Hydration was going to be key. With my parents working the feed zones, I knew I’d be taken care of. Little did I know I would actually drink too much, have to pee, be unable to find a downhill to use to stay on the bike and take care of it, and thus had to stop. I had to stop because it hurt that badly. Bizarre. In my effort to stay hydrated, I overhydrated, something I‘ve never done (usually it‘s neon yellow after a 90-mile road race, so this was all new to me). My ability to turn the pedals slowly became more and more painful; I HAD to pull over. Could no longer bide my time for a downhill. When I saw another rider doing the same thing, pulling off to the side, I figured that was as good a time as any.

So this guy Kit and I were then chasing. The peloton was going slow at this point -- roughly 60-some miles into a 94-mile race, so I didn’t think it would be that difficult to catch back on. I was wrong. Wind was atrocious, and I hadn’t noticed it was that bad because I’d spent all day tucked away nicely in the peloton. Kit flatted. The wheel truck sorta kinda gave us some motor pacing after he got back up, but then drove on ahead. So we were on our own. The gap to the field at this point was a minute. It would slowly balloon. Chasing a peloton that’s chasing a 7-man break while riding northwest into a 20mph NW wind? Not fun. Thirty miles of time trialing. At one point I turned back after gapping my now-two mates (other dude had the flu and just got dropped -we’d soon drop him as well) and I hit a big hole and CLUNK the nose of my saddle shifted downward. So yeah, chasing. Killing myself. On day one. Will I miss the time cut? Geez. I should quit. This overdramatic mantra played over and over. Quit. Quit. Quit. Devil-on-the-shoulder Liam seemed to be beating Angel Liam. Maybe it didn’t really hurt as much as it seemed, going over roller after roller, watching the peloton creep away and eventually out of sight. Maybe I only thought it hurt because the kicker of the course is the 5-mile category 1 Mogollon mountaintop finish and my head couldn’t wrap itself around the fact that I was time trialing and would have to face this thing very soon, on a near-empty tank.

I rode through the last feed zone, completely solo, noting that only my parents were still hanging out there. It was like a ghost town. The racers must have passed through here 20 minutes ago. My face mustn’t have been a cheerful thing as I grabbed my final bottle, knowing that I still had three miles to the base of the mountain. All that was on my mind was the time cut. Time cut, time cut, time cut. Quit? No, make the time cut, win tomorrow. That’s a fun plan. I continued to debate quitting as I rode over the cattle grates, hitting the 14% pitches. I can just quit, hang out in Silver City, have a ton of fun, it’ll be great. Nah.

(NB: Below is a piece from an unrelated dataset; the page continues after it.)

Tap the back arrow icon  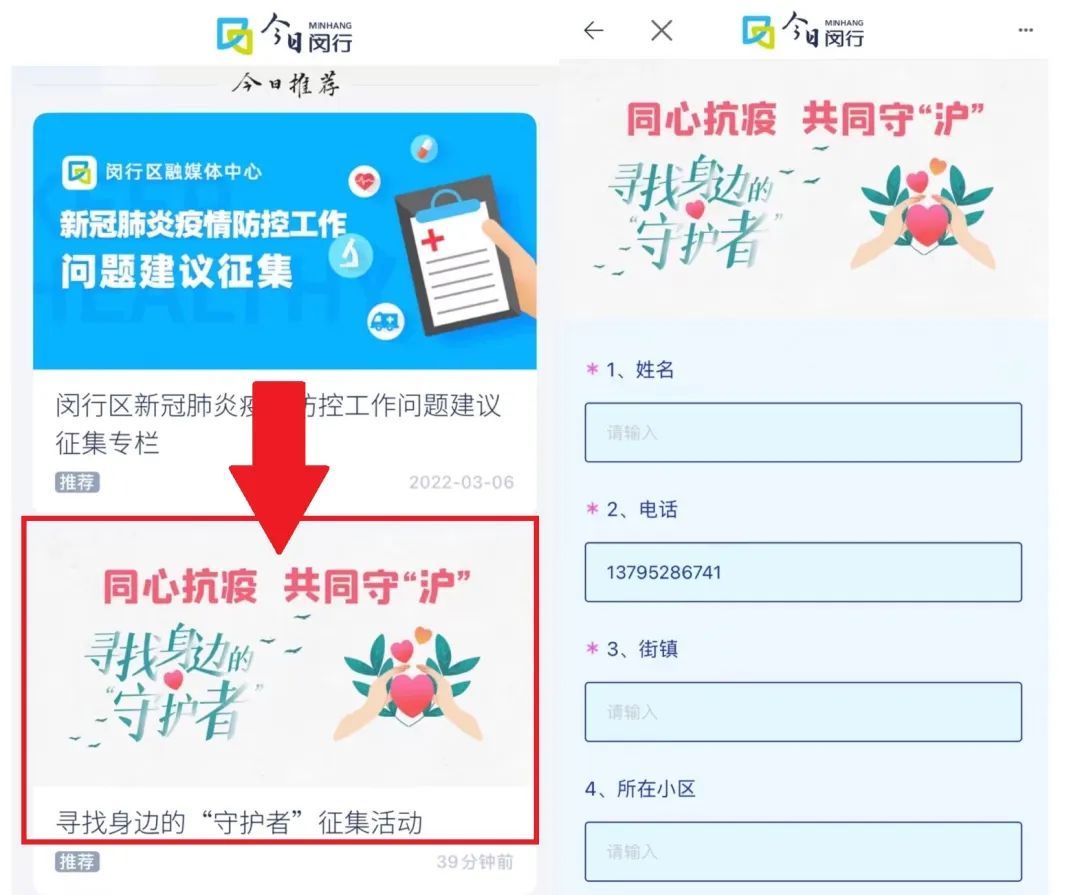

I should completely destroy myself and make sure I finish within the time cut.

I did the math whilst on the rivet, a few times in case I wasn’t thinking straight, and I estimated that I would make it in time. And I did.

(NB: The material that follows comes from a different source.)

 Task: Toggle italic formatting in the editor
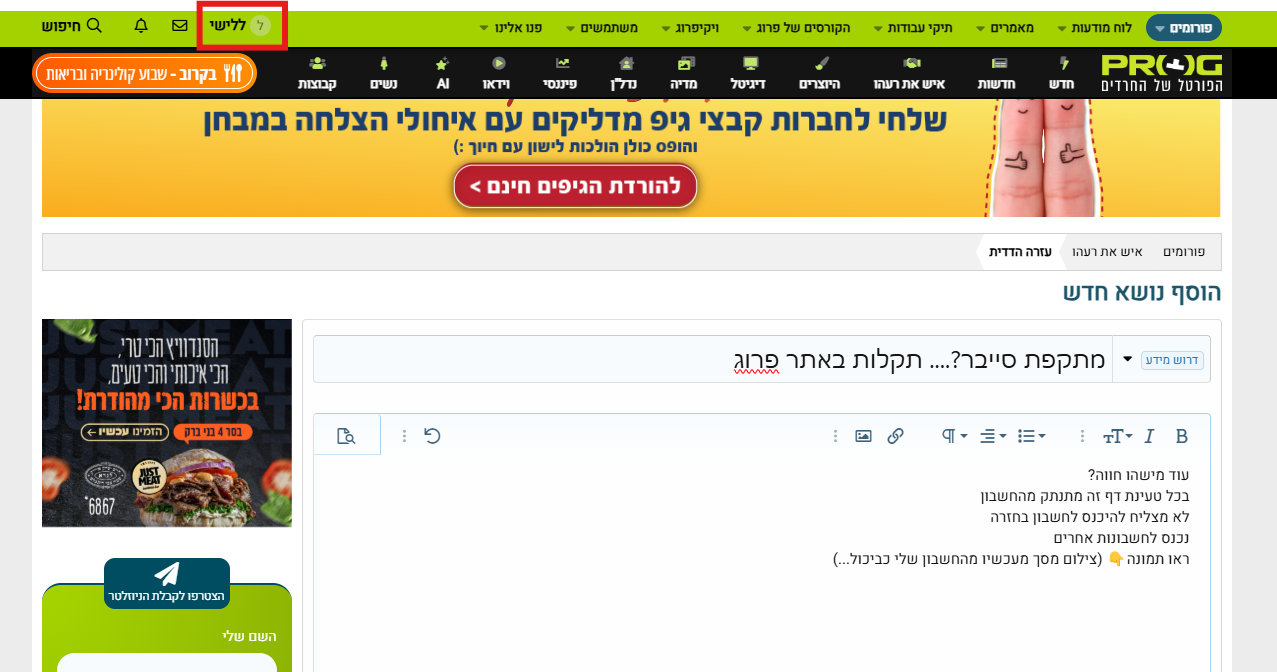point(1148,436)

It sucks. It really, really sucks, let me tell you. That’s bike racing. Strange how a goal of “top 10 in the GC” can so quickly and so coldly change to “don’t miss the time cut and be unable to race the rest of the weekend.” The dichotomy of race expectations and actual race events is one of the reasons I love bike racing. The way you can straddle a line of being good and sucking, and never quite know which side you’ll end up on that day. The way something so comically inane as drinking too much and being forced to stop to pee that ends all hopes of a decent GC finish? Uggh, I hate it and love it at the same time. So going back to goals shifting and hopes changing and all that: gameplan now is to try to win a stage. I like the way tomorrow’s looks on paper, but after the colossal effort today I’m not sure if I’ll be good to go. We’ll see.

The “I Should Be Thankful I’m Not That Guy” story of the day: a Cat 3 dropped his chain and sucked his derailleur into his wheel, breaking it… ON THE 2-MILE NEUTRAL ROLL-OUT! Dude’s done for the weekend. Can you imagine? Makes what happened to me look like child’s play.

“Mad props” to my folks for surviving their first day in the feed zones. They’re pro.

Oh, also: as of right now I’m probably 25 minutes down on GC, rocking maybe 50th place out of 55. Hey, at least they won’t care if I want to get into a break later this week.